**EXERCISE**
The abstract below concerns manganese in Escherichia coli. List every protein it refers to by a short capitalized name, such as an abbreviation or symbol, and pair each with the full name or description the abstract gives for it.

**EXTRACT TO READ**
....................

Thursday, October 11, 2012: 6:35 PM
609 (WSCC)
Manganese is an essential micronutrient for many microorganisms. When Escherichia coli is deficient in iron or stressed for hydrogen peroxide, it uses manganese rather than iron to metallate mononuclear enzymes. It is unclear how these cells traffic manganese to these proteins, since these cells maintain manganese at concentrations below those of most other metals. Recent identification and characterization of a novel manganese homeostasis gene, mntS, by Waters and Storz sparked our interest in this problem. They have shown that the mntS RNA encodes a small protein of 42 amino acids that is repressed by the transcriptional regulator, MntR, in response to high intracellular manganese levels. We hypothesized that MntS functions as a chaperone that makes manganese more available to proteins. Here, we tested whether mntS assists the activation of two manganese-dependent enzymes: manganese superoxide dismutase (MnSOD) and manganese ribonucleotide reductase (NrdEF). We show that non-stressed cells lacking mntS possess 2-fold less active MnSOD compared to wildtype cells, indicating that only a small fraction of protein has manganese bound. This is not true during hydrogen peroxide stress when intracellular manganese is very abundant; therefore, it seems that mntS is needed when manganese is scarce. We also show that the deletion of mntS during iron-limited growth leads to a diminution of NrdEF function, while overexpression of mntS leads to increased function. Thus, MntS helps NrdEF gain activity. Taken together, this study reveals for the first time that cells might use a small protein to facilitate the delivery of manganese to multiple enzymes.

....................

**INFORMATION SHOWN**
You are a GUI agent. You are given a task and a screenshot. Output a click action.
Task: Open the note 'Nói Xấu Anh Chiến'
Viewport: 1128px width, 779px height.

....................

**RESPONSE AREA**
- MntS: a small protein of 42 amino acids encoded by the mntS RNA, hypothesized to function as a manganese chaperone
- MntR: the transcriptional regulator that represses mntS in response to high intracellular manganese levels
- MnSOD: manganese superoxide dismutase
- NrdEF: manganese ribonucleotide reductase